Overview

This trial is active, not recruiting.

Condition cleft lip and palate
Treatments maxillary alveolar graft by tissue engineering, bone tissue engineering using mesenchymal stem cells
Sponsor Hospital Sirio-Libanes
Collaborator Hospital Municipal Infantil Menino Jesus
Start date May 2013
End date March 2015
Trial size 5 participants
Trial identifier NCT01932164, HSL 2013-04

Summary

The aim of this study is to perform the bone tissue engineering to reconstruct the alveolar bone defect in cleft lip and palate patients using mesenchymal stem cells from deciduous dental pulp associated with a collagen and hydroxyapatite biomaterial (Geistlich Bio-Oss®) through prospective qualitative and quantitative analysis of bone neoformation.

United States No locations recruiting
Other Countries No locations recruiting

Study Design

Endpoint classification efficacy study
Intervention model single group assignment
Masking open label
Primary purpose treatment
Arm
(Experimental)
5 Patients with cleft unilateral lip and palate that have already performed the alignment of dental arches through the recommended orthodontic treatment will be selected to be submited to alveolar bone tissue engineering surgery
maxillary alveolar graft by tissue engineering alveolar bone graft
Extraction of deciduous teeth of cleft lip and palate patients to obtain mesenchymal stem cells;
bone tissue engineering using mesenchymal stem cells
Secondary alveolar graft in patients with cleft lip and palate using using mesenchymal stem cell obtained from dental pulp of deciduous teeth (autogenous) associated with a biomaterial composed of collagen and hydroxyapatite.

Primary Outcomes

Measure
Amount of New Bone Mass Formed
time frame: 6 months from surgical procedure for alveolar grafting;
Quality of Bone Regeneration
time frame: Three months after the graft

Eligibility Criteria

Male or female participants from 7 years up to 12 years old.
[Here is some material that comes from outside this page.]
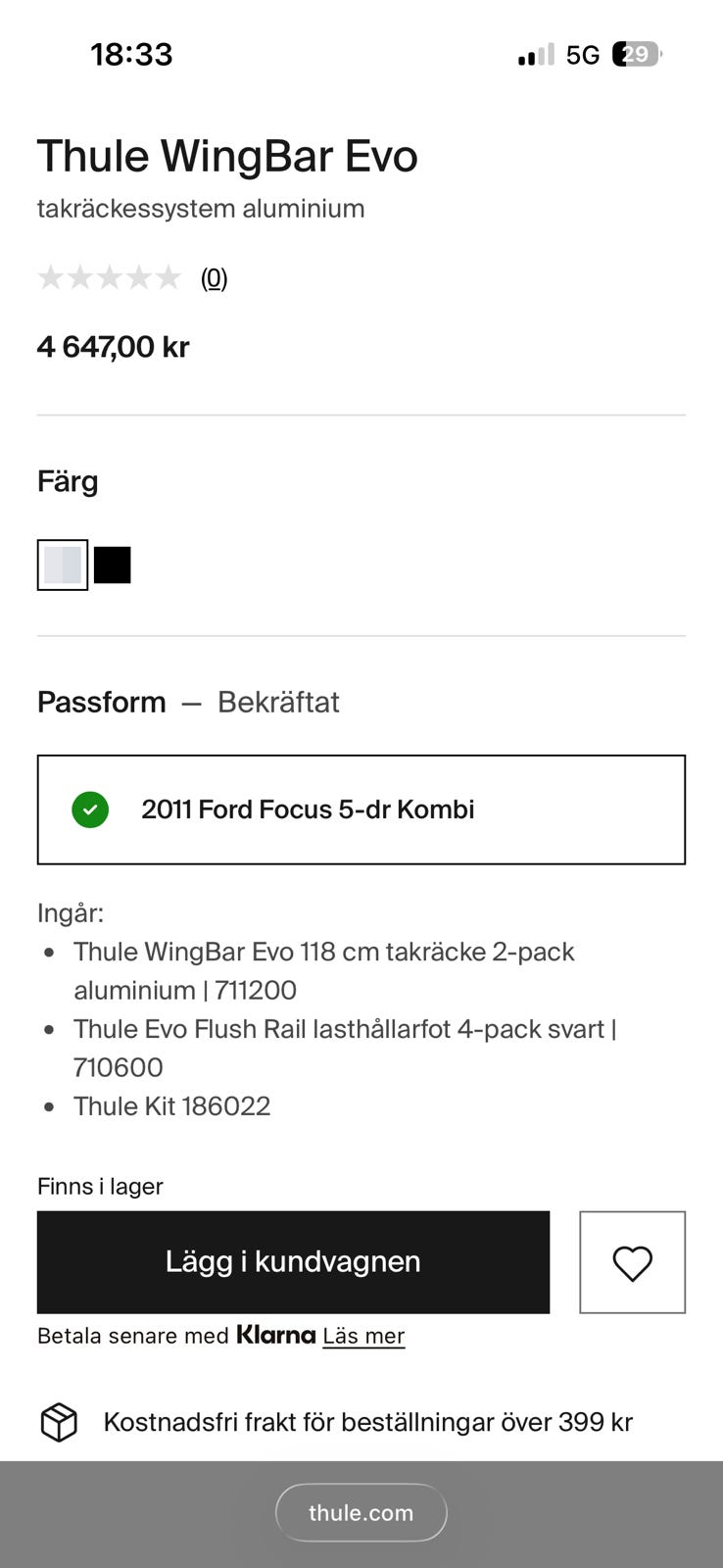Screen dimensions: 723x1568
Task: Tap the cellular signal strength bars
Action: 536,55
Inclusion Criteria: - Diagnosis of unilateral cleft lip and palate ; - Patient who has performed the treatment to align the dental arches in the ambulatory of odontology at Hospital Municipal Infantil Menino Jesus; - Patient that have Goslow index 1, 2 or 3; - Patiente which have 2/3 of the root of the canine tooth (cleft region) formed. Exclusion Criteria: - Prior alveolar surgery; - Canine teeth erupted before the bone graft; - Presence of co-morbidities; - Incomplete documentation; - Patients who have not done all the multidisciplinary treatment at Hospital Municipal Infantil Menino Jesus.

Additional Information

Official title Use of Mesenchymal Stem Cells for Alveolar Bone Tissue Engineering for Cleft Lip and Palate Patients
Principal investigator Daniela F Bueno, PhD
Description The reconstruction of the craniofacial skeleton in development between 2 and 10 years old, remains a major challenge for reconstructive plastic surgery. Local autogenous bone is practically unavailable, the distant bone graft has significant morbidity and use of alloplastic materials is incompatible with the growing facial skeleton. With the advent of bioengineered tissue, however, osteogenesis induced by the use of mesenchymal stem cells associated with biomaterials has become a potential solution to the shortage bone-related morbidity and donor bone in the region in pediatric patients. The association of mesenchymal stem cells to biomaterials has provided new bone formation and a significant reduction of morbidity, for rehabilitation of the alveolar bone in patients with cleft lip palate. To perform the rehabilitation of alveolar bone cleft, other donor regions of bone (iliac crest, ribs, skull) suffer morbidity for obtaining bone to be used in alveolar bone grafting. In order to eliminate the morbidity at the bone donor region for these patients and reduce costs of patient permanence in the operating room the aim of this study is to perform the bone tissue engineering to reconstruct the alveolar bone defect in cleft lip and palate patients using mesenchymal stem cells from deciduous dental pulp associated with a collagen and hydroxyapatite biomaterial (Geistlich Bio-Oss®) through prospective qualitative and quantitative analysis of bone neoformation.
Trial information was received from ClinicalTrials.gov and was last updated in March 2015.
Information provided to ClinicalTrials.gov by Hospital Sirio-Libanes.